■ **YOUR GOAL**
Update the data below by replacing every instance of "Screen dimensions" with "Screen size", and reproduce all lines with everything else unchanged.

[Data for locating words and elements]
☆ ☆ ☆
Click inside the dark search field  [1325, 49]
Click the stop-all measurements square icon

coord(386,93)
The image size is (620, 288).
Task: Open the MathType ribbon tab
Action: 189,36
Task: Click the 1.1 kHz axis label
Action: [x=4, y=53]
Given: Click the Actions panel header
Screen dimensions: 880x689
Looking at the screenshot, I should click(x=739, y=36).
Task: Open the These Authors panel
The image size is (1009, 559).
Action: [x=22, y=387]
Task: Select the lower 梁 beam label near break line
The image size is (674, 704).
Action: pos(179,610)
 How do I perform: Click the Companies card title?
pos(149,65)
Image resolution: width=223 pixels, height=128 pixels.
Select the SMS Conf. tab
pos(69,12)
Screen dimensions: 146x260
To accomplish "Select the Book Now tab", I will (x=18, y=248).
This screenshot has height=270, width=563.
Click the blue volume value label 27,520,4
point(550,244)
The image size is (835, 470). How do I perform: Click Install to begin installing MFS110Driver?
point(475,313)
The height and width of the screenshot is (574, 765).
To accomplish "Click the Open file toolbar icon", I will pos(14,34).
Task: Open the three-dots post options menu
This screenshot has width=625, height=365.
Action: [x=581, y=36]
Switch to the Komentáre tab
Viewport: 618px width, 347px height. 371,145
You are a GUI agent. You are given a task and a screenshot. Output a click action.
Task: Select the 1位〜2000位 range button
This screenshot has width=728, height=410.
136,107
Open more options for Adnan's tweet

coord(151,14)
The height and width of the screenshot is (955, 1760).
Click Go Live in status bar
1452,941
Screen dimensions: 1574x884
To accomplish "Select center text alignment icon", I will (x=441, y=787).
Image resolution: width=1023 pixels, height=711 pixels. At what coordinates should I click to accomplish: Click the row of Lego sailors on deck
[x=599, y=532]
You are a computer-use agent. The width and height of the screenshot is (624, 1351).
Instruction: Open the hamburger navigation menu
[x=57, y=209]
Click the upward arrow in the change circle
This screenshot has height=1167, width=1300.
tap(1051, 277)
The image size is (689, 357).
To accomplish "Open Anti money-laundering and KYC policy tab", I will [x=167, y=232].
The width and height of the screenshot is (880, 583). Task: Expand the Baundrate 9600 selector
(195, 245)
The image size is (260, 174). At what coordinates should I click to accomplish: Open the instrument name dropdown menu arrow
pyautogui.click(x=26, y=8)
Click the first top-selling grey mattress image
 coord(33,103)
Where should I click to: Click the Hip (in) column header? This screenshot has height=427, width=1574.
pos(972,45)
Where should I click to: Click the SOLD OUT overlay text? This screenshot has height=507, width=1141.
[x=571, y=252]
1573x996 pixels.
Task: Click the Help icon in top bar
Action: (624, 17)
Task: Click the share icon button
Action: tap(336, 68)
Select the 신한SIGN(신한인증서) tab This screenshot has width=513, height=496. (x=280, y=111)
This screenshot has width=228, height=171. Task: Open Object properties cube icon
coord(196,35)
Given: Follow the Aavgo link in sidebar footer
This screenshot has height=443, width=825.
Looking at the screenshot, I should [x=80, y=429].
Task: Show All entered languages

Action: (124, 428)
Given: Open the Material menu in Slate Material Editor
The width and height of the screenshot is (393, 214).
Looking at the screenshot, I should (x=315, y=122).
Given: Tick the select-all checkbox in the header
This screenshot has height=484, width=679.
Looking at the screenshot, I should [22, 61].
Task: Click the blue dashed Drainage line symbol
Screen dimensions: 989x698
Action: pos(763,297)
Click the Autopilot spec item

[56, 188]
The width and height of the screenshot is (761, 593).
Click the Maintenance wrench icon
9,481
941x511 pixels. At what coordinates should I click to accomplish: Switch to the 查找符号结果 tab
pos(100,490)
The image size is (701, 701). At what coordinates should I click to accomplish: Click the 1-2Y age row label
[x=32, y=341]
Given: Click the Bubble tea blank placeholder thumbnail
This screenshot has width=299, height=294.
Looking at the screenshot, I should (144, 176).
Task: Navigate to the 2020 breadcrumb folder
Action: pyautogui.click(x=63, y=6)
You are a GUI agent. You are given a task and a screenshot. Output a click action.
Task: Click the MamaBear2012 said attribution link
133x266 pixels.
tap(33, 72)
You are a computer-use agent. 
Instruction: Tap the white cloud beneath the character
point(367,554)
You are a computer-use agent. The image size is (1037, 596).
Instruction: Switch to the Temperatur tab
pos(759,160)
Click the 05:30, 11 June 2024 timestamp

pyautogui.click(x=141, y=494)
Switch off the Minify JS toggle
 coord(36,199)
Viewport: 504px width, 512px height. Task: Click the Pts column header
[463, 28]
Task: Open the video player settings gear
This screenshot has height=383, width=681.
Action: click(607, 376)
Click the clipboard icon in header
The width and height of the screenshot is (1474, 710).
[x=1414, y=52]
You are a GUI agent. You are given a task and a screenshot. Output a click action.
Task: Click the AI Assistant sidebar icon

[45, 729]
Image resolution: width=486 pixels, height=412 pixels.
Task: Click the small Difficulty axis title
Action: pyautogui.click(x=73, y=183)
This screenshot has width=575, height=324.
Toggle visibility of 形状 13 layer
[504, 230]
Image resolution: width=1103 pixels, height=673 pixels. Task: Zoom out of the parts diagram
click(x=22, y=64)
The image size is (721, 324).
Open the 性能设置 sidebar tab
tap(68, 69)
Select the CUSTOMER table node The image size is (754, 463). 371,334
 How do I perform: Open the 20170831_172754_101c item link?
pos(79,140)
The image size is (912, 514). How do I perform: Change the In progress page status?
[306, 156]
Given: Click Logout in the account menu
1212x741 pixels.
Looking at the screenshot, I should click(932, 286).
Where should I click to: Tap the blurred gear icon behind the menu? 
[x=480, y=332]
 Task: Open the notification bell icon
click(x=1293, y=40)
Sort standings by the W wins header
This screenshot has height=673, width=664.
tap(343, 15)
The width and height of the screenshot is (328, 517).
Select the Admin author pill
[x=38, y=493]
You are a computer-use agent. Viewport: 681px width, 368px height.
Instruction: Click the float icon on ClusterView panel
☆ ☆ ☆
■ **RESPONSE TO THIS EXERCISE**
Click inside the dark search field  [1325, 49]
Click the stop-all measurements square icon

coord(386,93)
The image size is (620, 288).
Task: Open the MathType ribbon tab
Action: 189,36
Task: Click the 1.1 kHz axis label
Action: [x=4, y=53]
Given: Click the Actions panel header
Screen size: 880x689
Looking at the screenshot, I should click(x=739, y=36).
Task: Open the These Authors panel
The image size is (1009, 559).
Action: [x=22, y=387]
Task: Select the lower 梁 beam label near break line
The image size is (674, 704).
Action: pos(179,610)
 How do I perform: Click the Companies card title?
pos(149,65)
Image resolution: width=223 pixels, height=128 pixels.
Select the SMS Conf. tab
pos(69,12)
Screen size: 146x260
To accomplish "Select the Book Now tab", I will (x=18, y=248).
This screenshot has height=270, width=563.
Click the blue volume value label 27,520,4
point(550,244)
The image size is (835, 470). How do I perform: Click Install to begin installing MFS110Driver?
point(475,313)
The height and width of the screenshot is (574, 765).
To accomplish "Click the Open file toolbar icon", I will pos(14,34).
Task: Open the three-dots post options menu
This screenshot has width=625, height=365.
Action: [x=581, y=36]
Switch to the Komentáre tab
Viewport: 618px width, 347px height. 371,145
You are a GUI agent. You are given a task and a screenshot. Output a click action.
Task: Select the 1位〜2000位 range button
This screenshot has width=728, height=410.
136,107
Open more options for Adnan's tweet

coord(151,14)
The height and width of the screenshot is (955, 1760).
Click Go Live in status bar
1452,941
Screen size: 1574x884
To accomplish "Select center text alignment icon", I will (x=441, y=787).
Image resolution: width=1023 pixels, height=711 pixels. At what coordinates should I click to accomplish: Click the row of Lego sailors on deck
[x=599, y=532]
You are a computer-use agent. The width and height of the screenshot is (624, 1351).
Instruction: Open the hamburger navigation menu
[x=57, y=209]
Click the upward arrow in the change circle
This screenshot has height=1167, width=1300.
tap(1051, 277)
The image size is (689, 357).
To accomplish "Open Anti money-laundering and KYC policy tab", I will [x=167, y=232].
The width and height of the screenshot is (880, 583). Task: Expand the Baundrate 9600 selector
(195, 245)
The image size is (260, 174). At what coordinates should I click to accomplish: Open the instrument name dropdown menu arrow
pyautogui.click(x=26, y=8)
Click the first top-selling grey mattress image
 coord(33,103)
Where should I click to: Click the Hip (in) column header? This screenshot has height=427, width=1574.
pos(972,45)
Where should I click to: Click the SOLD OUT overlay text? This screenshot has height=507, width=1141.
[x=571, y=252]
1573x996 pixels.
Task: Click the Help icon in top bar
Action: (624, 17)
Task: Click the share icon button
Action: tap(336, 68)
Select the 신한SIGN(신한인증서) tab This screenshot has width=513, height=496. (x=280, y=111)
This screenshot has width=228, height=171. Task: Open Object properties cube icon
coord(196,35)
Given: Follow the Aavgo link in sidebar footer
This screenshot has height=443, width=825.
Looking at the screenshot, I should [x=80, y=429].
Task: Show All entered languages

Action: (124, 428)
Given: Open the Material menu in Slate Material Editor
The width and height of the screenshot is (393, 214).
Looking at the screenshot, I should (x=315, y=122).
Given: Tick the select-all checkbox in the header
This screenshot has height=484, width=679.
Looking at the screenshot, I should [22, 61].
Task: Click the blue dashed Drainage line symbol
Screen size: 989x698
Action: pos(763,297)
Click the Autopilot spec item

[56, 188]
The width and height of the screenshot is (761, 593).
Click the Maintenance wrench icon
9,481
941x511 pixels. At what coordinates should I click to accomplish: Switch to the 查找符号结果 tab
pos(100,490)
The image size is (701, 701). At what coordinates should I click to accomplish: Click the 1-2Y age row label
[x=32, y=341]
Given: Click the Bubble tea blank placeholder thumbnail
This screenshot has width=299, height=294.
Looking at the screenshot, I should (144, 176).
Task: Navigate to the 2020 breadcrumb folder
Action: pyautogui.click(x=63, y=6)
You are a GUI agent. You are given a task and a screenshot. Output a click action.
Task: Click the MamaBear2012 said attribution link
133x266 pixels.
tap(33, 72)
You are a computer-use agent. 
Instruction: Tap the white cloud beneath the character
point(367,554)
You are a computer-use agent. The image size is (1037, 596).
Instruction: Switch to the Temperatur tab
pos(759,160)
Click the 05:30, 11 June 2024 timestamp

pyautogui.click(x=141, y=494)
Switch off the Minify JS toggle
 coord(36,199)
Viewport: 504px width, 512px height. Task: Click the Pts column header
[463, 28]
Task: Open the video player settings gear
This screenshot has height=383, width=681.
Action: click(607, 376)
Click the clipboard icon in header
The width and height of the screenshot is (1474, 710).
[x=1414, y=52]
You are a GUI agent. You are given a task and a screenshot. Output a click action.
Task: Click the AI Assistant sidebar icon

[45, 729]
Image resolution: width=486 pixels, height=412 pixels.
Task: Click the small Difficulty axis title
Action: pyautogui.click(x=73, y=183)
This screenshot has width=575, height=324.
Toggle visibility of 形状 13 layer
[504, 230]
Image resolution: width=1103 pixels, height=673 pixels. Task: Zoom out of the parts diagram
click(x=22, y=64)
The image size is (721, 324).
Open the 性能设置 sidebar tab
tap(68, 69)
Select the CUSTOMER table node The image size is (754, 463). 371,334
 How do I perform: Open the 20170831_172754_101c item link?
pos(79,140)
The image size is (912, 514). How do I perform: Change the In progress page status?
[306, 156]
Given: Click Logout in the account menu
1212x741 pixels.
Looking at the screenshot, I should click(932, 286).
Where should I click to: Tap the blurred gear icon behind the menu? 
[x=480, y=332]
 Task: Open the notification bell icon
click(x=1293, y=40)
Sort standings by the W wins header
This screenshot has height=673, width=664.
tap(343, 15)
The width and height of the screenshot is (328, 517).
Select the Admin author pill
[x=38, y=493]
You are a computer-use agent. Viewport: 681px width, 368px height.
Instruction: Click the float icon on ClusterView panel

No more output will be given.